Это произошло на седьмой день пребывания Терезы в их квартире. Снова в ужасную рань, когда Томас мог бы еще спать и спать, из кухни донеслись такие вопли, что не могли сравниться даже с бульдозером или жужжащим по утрам тракторообразным феном Терезы.
Как только Томас переступил порог кухни, сон как рукой сняло.
— Я считаю, что ты просто недостаточно хорошо знаешь Тома! — Тереза окинула Ньюта презрительным взглядом.
— Ну конечно, это я-то не знаю! Это ты никак не можешь запомнить, что он просил не коверкать свое имя! — огрызнулся Ньют.
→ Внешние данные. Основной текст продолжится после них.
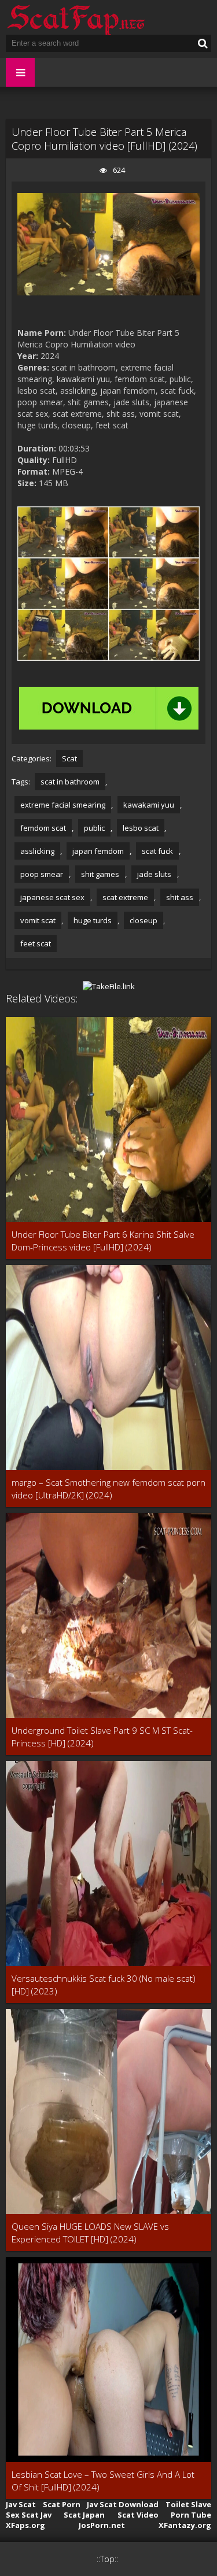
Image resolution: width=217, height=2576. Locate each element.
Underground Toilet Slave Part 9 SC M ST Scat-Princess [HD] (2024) (102, 1736)
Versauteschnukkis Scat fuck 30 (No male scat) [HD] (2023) (104, 1984)
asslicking (37, 851)
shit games (100, 874)
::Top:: (107, 2558)
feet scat (35, 943)
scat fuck (157, 851)
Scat (69, 758)
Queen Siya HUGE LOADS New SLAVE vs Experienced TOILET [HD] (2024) (90, 2232)
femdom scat (43, 828)
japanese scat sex (52, 897)
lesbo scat (141, 828)
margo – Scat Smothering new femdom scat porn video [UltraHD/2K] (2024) (108, 1488)
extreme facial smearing (62, 805)
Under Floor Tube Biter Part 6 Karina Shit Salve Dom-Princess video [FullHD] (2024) (103, 1240)
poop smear (41, 874)
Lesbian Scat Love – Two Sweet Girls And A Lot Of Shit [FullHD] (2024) (103, 2480)
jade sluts (154, 874)
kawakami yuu (148, 805)
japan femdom (98, 851)
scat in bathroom (70, 781)
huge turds (92, 920)
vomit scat (38, 920)
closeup (143, 920)
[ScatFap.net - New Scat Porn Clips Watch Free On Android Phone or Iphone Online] (75, 17)
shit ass (179, 897)
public (94, 828)
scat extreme (125, 897)
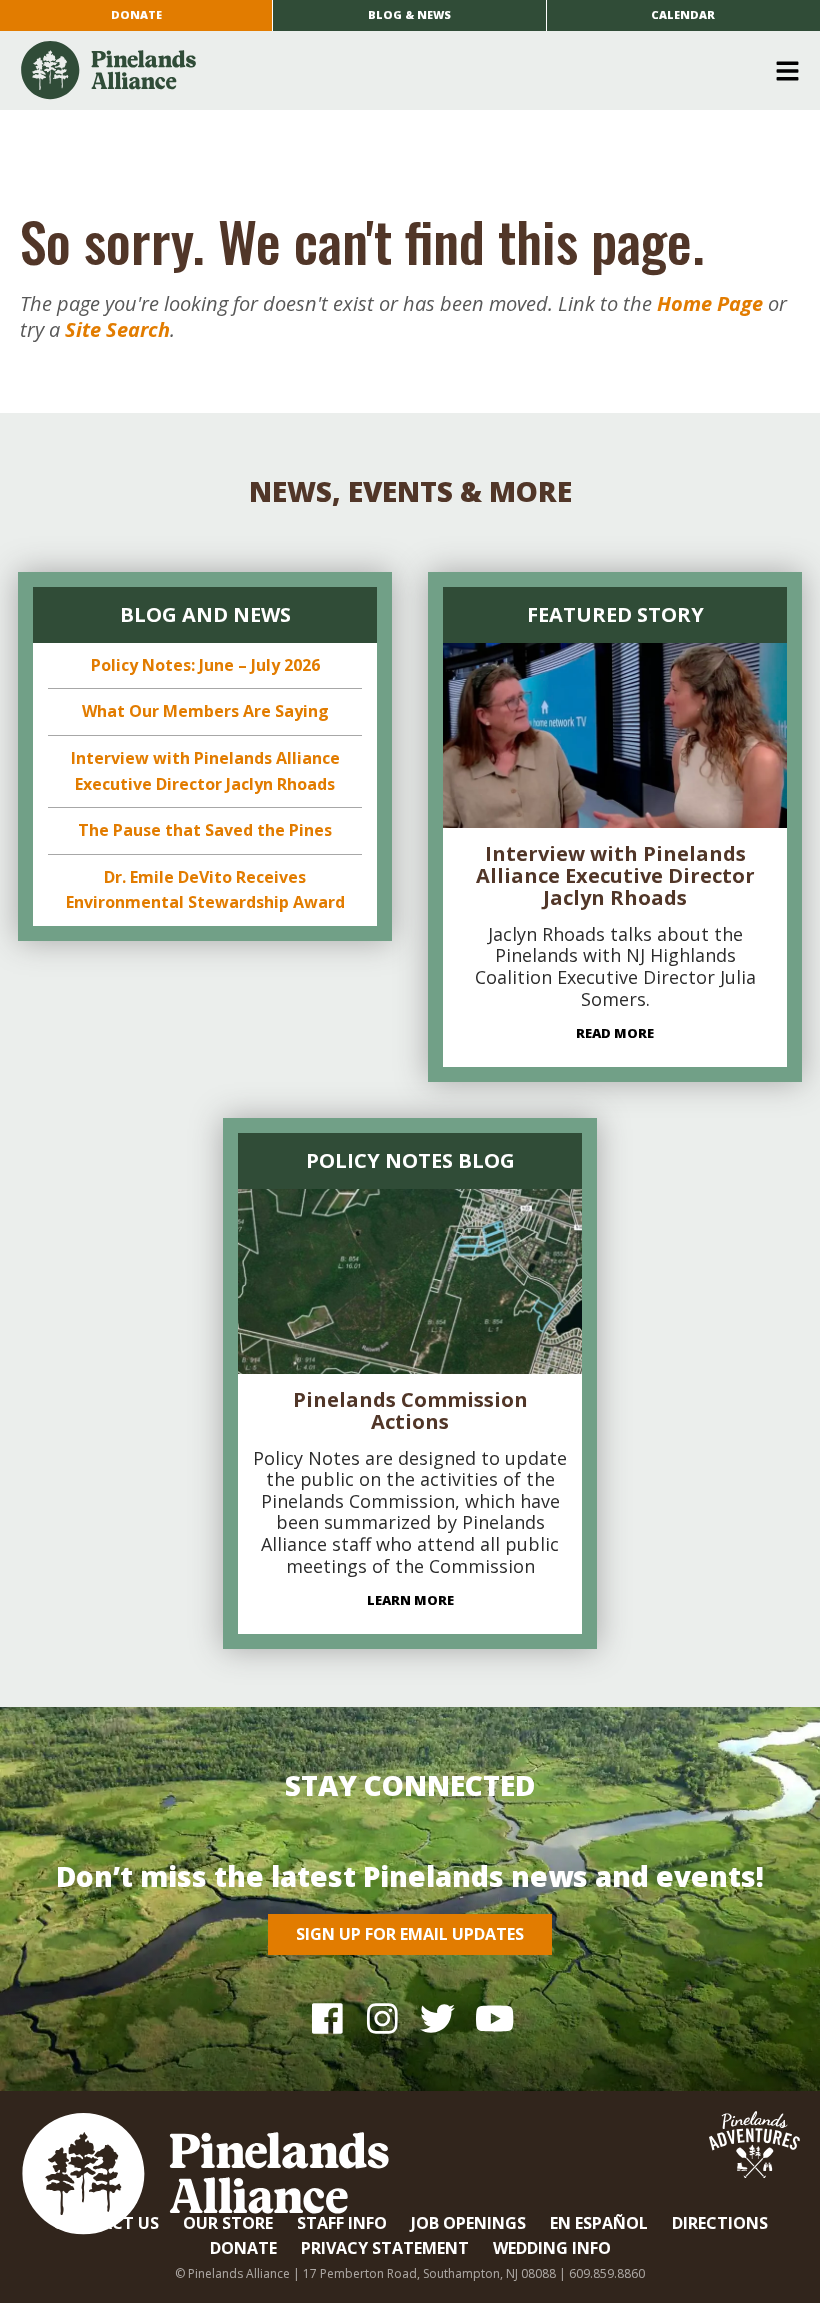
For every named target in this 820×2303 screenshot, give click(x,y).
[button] (402, 71)
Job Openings (468, 2223)
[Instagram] (382, 2017)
— Это мне говорит тот, кто называет его «Томми»? — легко отбила Тереза.
Взгляд Томаса метался между ними, как мячик в настольном теннисе.
— Он не против! — фыркнул Ньют.
— Против, — заверила мать-не-милосердная-Тереза.
— Тебе-то откуда знать!
— Потому что я его соулмейт! Я все о нем знаю! — легко парирует девушка, заставляя Ньюта застыть на несколько секунд.
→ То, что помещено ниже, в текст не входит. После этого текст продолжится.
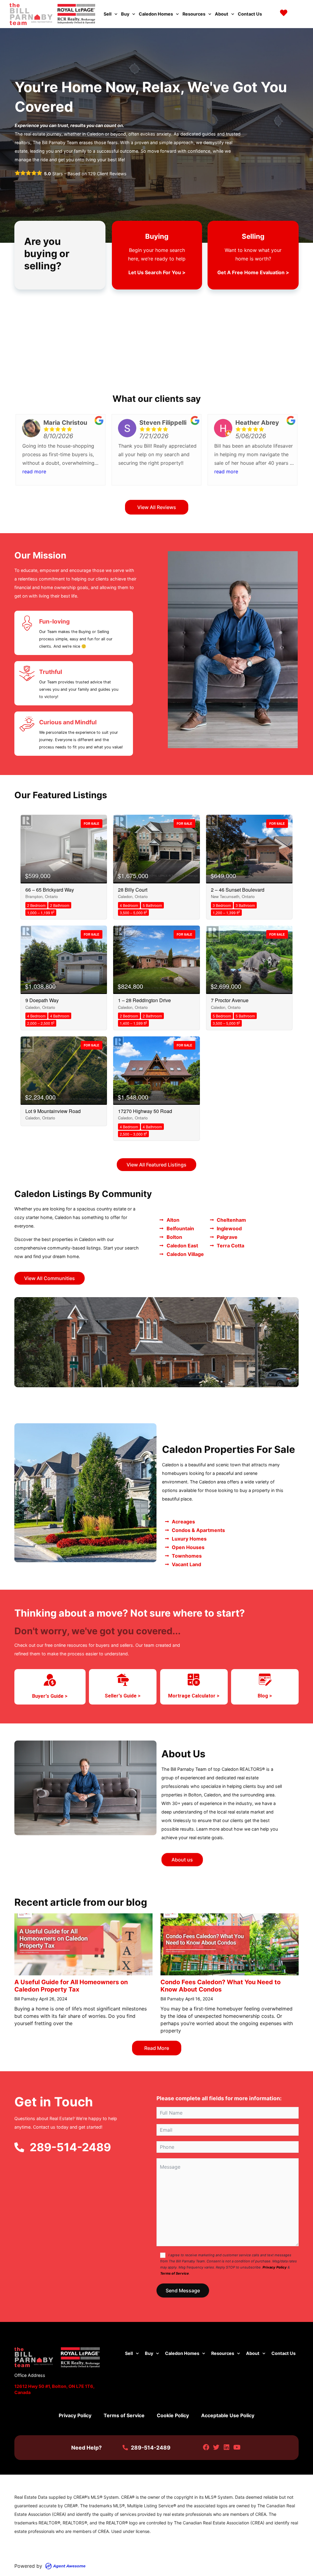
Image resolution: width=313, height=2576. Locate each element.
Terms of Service (174, 2273)
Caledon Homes (156, 13)
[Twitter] (216, 2448)
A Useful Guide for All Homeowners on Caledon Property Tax (71, 1985)
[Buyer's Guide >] (50, 1680)
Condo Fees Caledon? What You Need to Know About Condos (220, 1985)
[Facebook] (206, 2448)
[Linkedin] (227, 2448)
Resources (193, 13)
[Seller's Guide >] (123, 1680)
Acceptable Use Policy (227, 2415)
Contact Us (250, 13)
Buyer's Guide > (50, 1696)
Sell (108, 13)
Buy (125, 13)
— Так. Хватит этого бреда, — Ньют переходит на холодный чуть задушенный тон. — Не нам все это решать. Будет так, как захочет Томми. Потому что, по сути, он — единственный, кого мы любим и чье решение не оспорим, — Ньют сказал это так спокойно, так… правильно, что в Томасе что-то оборвалось. — Что скажешь, Томми? Нам стоит заткнуться и мирно сосуществовать, или ты все-таки выберешь кого-то?
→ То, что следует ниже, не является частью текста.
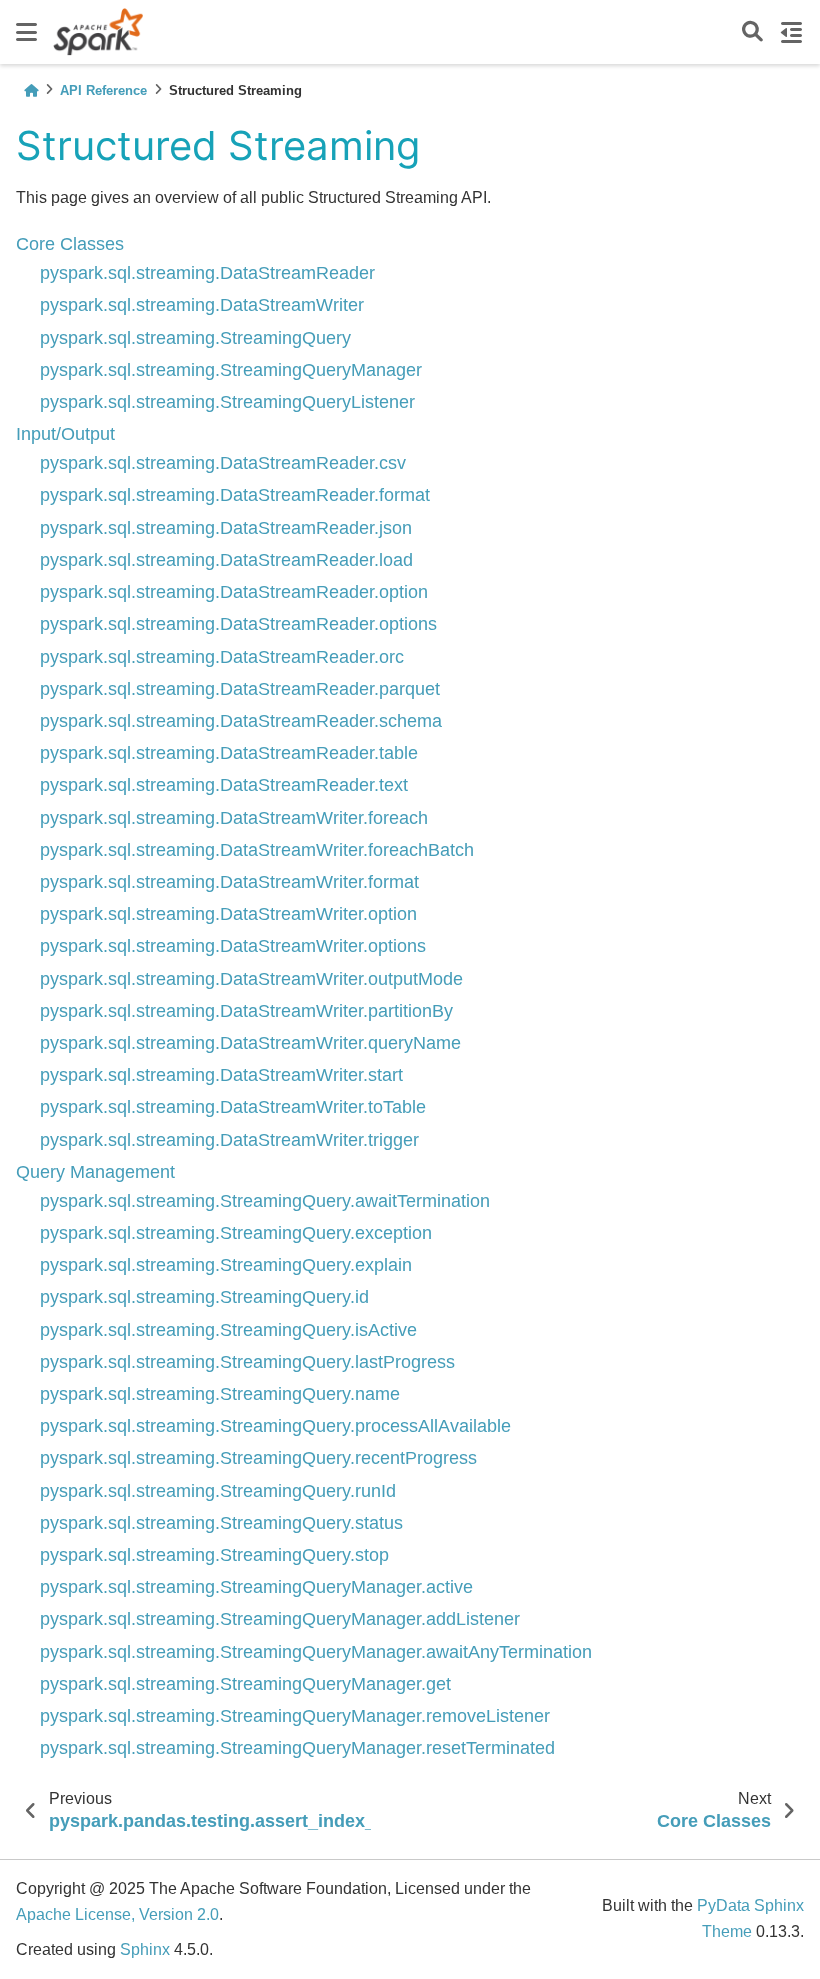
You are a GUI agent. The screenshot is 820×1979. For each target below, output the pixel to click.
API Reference (103, 90)
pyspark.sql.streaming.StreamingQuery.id (204, 1297)
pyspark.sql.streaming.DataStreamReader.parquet (240, 689)
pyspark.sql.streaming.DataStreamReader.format (235, 495)
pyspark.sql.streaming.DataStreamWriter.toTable (233, 1107)
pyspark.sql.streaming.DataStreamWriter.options (233, 946)
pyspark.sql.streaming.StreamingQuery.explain (226, 1265)
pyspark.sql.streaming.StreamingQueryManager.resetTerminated (297, 1748)
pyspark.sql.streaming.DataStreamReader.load (226, 560)
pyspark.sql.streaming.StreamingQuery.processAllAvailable (275, 1426)
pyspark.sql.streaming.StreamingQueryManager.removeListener (295, 1716)
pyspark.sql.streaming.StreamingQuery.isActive (228, 1330)
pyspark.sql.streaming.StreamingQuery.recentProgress (258, 1458)
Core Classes (70, 244)
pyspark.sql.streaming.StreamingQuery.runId (218, 1491)
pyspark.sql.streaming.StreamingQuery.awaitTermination (265, 1201)
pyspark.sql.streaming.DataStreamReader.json (226, 528)
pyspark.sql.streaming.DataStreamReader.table (229, 753)
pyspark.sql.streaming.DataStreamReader (207, 273)
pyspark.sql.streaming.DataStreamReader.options (238, 624)
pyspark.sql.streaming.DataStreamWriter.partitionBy (246, 1011)
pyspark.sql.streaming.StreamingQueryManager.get (245, 1684)
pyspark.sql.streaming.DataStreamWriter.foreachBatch (257, 850)
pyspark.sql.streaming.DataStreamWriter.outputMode (251, 979)
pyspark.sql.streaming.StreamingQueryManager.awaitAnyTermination (316, 1652)
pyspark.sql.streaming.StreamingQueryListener (227, 402)
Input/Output (65, 434)
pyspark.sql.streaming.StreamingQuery (195, 338)
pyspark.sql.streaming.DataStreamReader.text (224, 785)
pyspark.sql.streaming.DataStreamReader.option (234, 592)
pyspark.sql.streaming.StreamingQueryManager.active (256, 1587)
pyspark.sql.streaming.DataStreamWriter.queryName (250, 1043)
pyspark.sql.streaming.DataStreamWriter (202, 305)
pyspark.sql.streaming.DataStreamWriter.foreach (234, 818)
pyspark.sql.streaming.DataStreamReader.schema (241, 721)
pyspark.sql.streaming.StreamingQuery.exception (236, 1233)
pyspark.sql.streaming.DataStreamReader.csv (223, 463)
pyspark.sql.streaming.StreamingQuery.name (220, 1394)
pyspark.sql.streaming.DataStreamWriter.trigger (229, 1140)
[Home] (31, 90)
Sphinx (145, 1949)
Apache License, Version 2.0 (117, 1914)
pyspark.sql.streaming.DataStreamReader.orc (222, 657)
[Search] (752, 32)
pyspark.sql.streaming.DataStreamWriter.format (229, 882)
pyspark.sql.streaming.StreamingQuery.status (221, 1523)
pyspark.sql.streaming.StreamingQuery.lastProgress (247, 1362)
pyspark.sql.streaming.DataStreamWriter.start (221, 1075)
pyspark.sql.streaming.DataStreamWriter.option (228, 914)
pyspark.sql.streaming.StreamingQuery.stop (214, 1555)
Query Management (95, 1172)
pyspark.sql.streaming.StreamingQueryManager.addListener (280, 1619)
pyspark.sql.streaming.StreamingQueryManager (231, 370)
Кажется, в напряжение, повисшее в воздухе, можно было потыкать вилкой.
Ньют говорил спокойно. Ньют не сомневался ни в одном сказанном слове. Ньют действительно только что открыто заявил Терезе, что более чем заинтересован в месте рядом с Томасом и праве хватать того за руку.
— У тебя есть какие-то сомнения, Том? — Тереза снисходительно улыбается и щурится, — Ты же знаешь, выбор судьбы не оспаривают. Я твоя родственная душа. Неужели ты променяешь меня на того, кто тебе вообще никто? — наверное, окончательное решение Томас принимает, когда видит чуть сдвинутые от боли брови Ньюта, или когда тень обиды и страха пробегает по его лицу, или когда понимает, что не может назвать Ньюта никем.
— Я думаю, Тереза, тебе стоит уехать, — чеканит слова Томас и делает шаг в сторону Ньюта.
На лице Терезы — злость, обида и еще что-то, наверное, змеиное. В ледяных, зимних синих-синих глазах отражается ее ледяная, непроницаемая душа. А может — ее отсутствие. Не говоря больше ни слова, она выходит из кухни.
На лице Ньюта — то, что Томас не может точно определить, а в теплых шоколадных глазах пляшут искорки солнца, отражающегося в окне.
Через двадцать минут звенящей, оглушительной тишины, когда Томас и Ньют стоят, облокотившись на косяки у двери в кухню, Тереза молча скидывает вещи в рюкзак и вызывает такси до аэропорта.
Когда уже вечером, сидя за очередной комедией на продавленном диване с чашками какао, Ньют тревожно поднимает глаза на Томаса, тот теряется:
— Томми, — Ньют отставляет кружку на столик и ежится. За пледом лезть нужно через Томаса. — А почему ты сказал… так? — он делает неопределенный жест рукой. Что удивительно — Томас понимает.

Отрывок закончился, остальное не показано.